# The fireplace I built



## snowdog (Jan 16, 2009)

Hi everyone, I'm new to this great forum. Just thought I show you the fireplace I built a couple of years ago, just don't ask me how long it took build it. ROFL!

Nice website!

See ya,

Snowdoggie


----------



## njtomatoguy (Jan 16, 2009)

That is beautiful!


----------



## myzamboni (Jan 17, 2009)

that space is just screaming for an Equinox.

very nice stonework.


----------



## snowdog (Jan 17, 2009)

myzamboni said:
			
		

> that space is just screaming for an Equinox.
> 
> very nice stonework.



Really? Do you think an Equinox would fit in that Alcove alright?  I mean clearances and all, ya know.


----------



## scfa99 (Jan 17, 2009)

man great job, that must have been alot of pallets of stone.


----------



## gibson (Jan 17, 2009)

Ahhh!  So nice.  Beautiful house too!


----------



## Yamaha_gurl (Jan 17, 2009)

carl spackler said:
			
		

> Ahhh!  So nice.  Beautiful house too!



I agree! MORE PICTURES! Please :D


----------



## pen (Jan 17, 2009)

Once again, I find myself oooooozing with jealousy.

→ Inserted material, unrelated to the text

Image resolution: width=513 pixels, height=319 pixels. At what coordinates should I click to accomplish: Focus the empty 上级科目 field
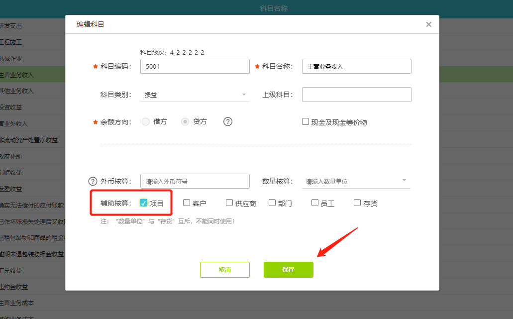[356, 95]
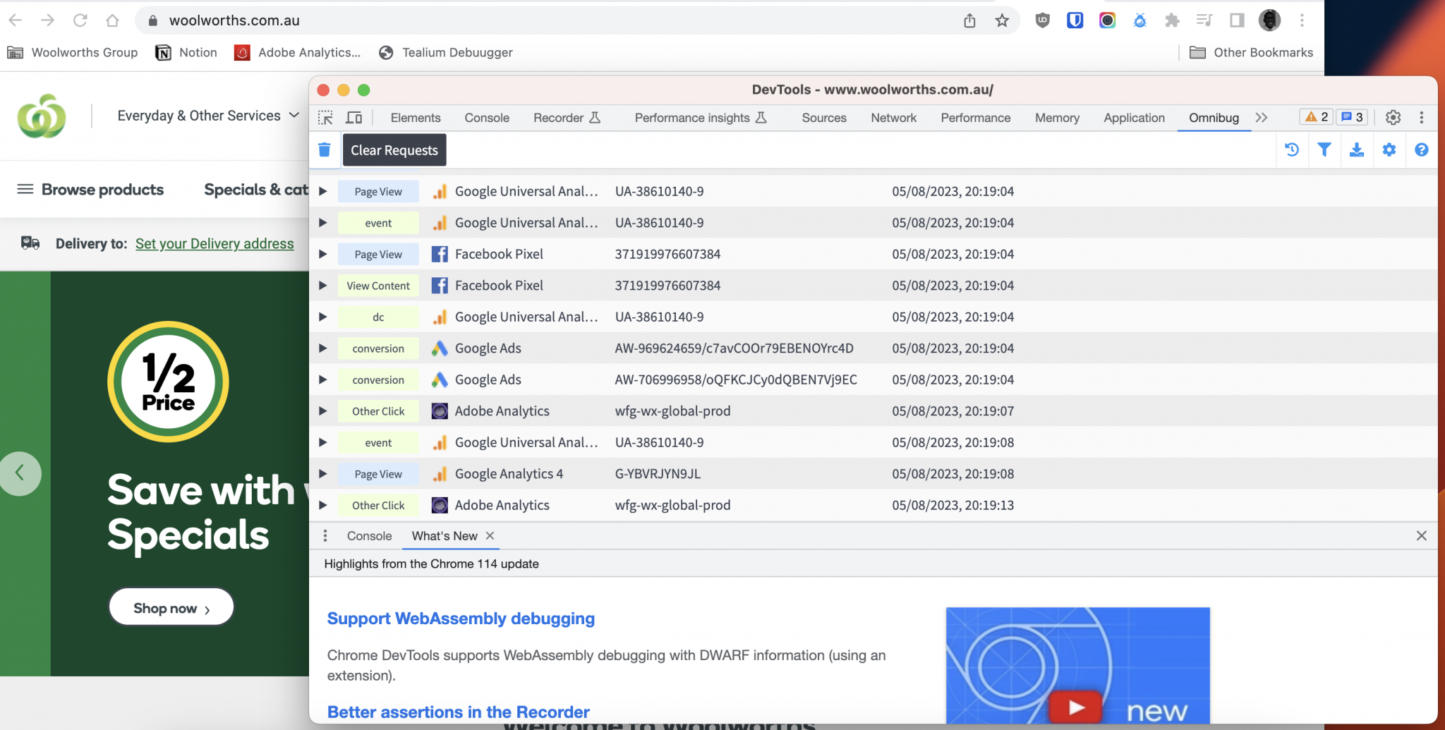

No matter what time you spent on it, it was worth it!  

Well done.

pen


----------



## North of 60 (Jan 17, 2009)

Man Snowdog, you are living some of my dream. Thats just beautiful and useful at the same time. By the way, they didnt build the pyramids in one day either. ;-) Awesome job!


----------



## raybonz (Jan 17, 2009)

Beautiful hearth, chiimney and home!

Ray


----------



## wenger7446 (Jan 17, 2009)

Wow....great stuff....


----------



## Corey (Jan 17, 2009)

Gawd !!  Nice set-up!


----------



## jqgs214 (Jan 17, 2009)

Gotta love woodstoves in Whorehouse Red!!


----------



## savageactor7 (Jan 17, 2009)

Very nice ...everything! snowdog


----------



## oconnor (Jan 17, 2009)

Now that is what I call thermal mass!  Beautiful.


----------



## struggle (Jan 17, 2009)

First time I have ever seen a mantle big enough to support a full sized car. 

Really awesome build there. I cannot imagine what kind of footings you would need to support that.


----------



## snowdog (Jan 18, 2009)

Thanks for all your kind comments.  Here are some photo of the mantle wood burning.  Yes, there is a vent at the top for air flow, still have not come up with a good fan / blower system yet.  Any ideas?

Snowdoggie


----------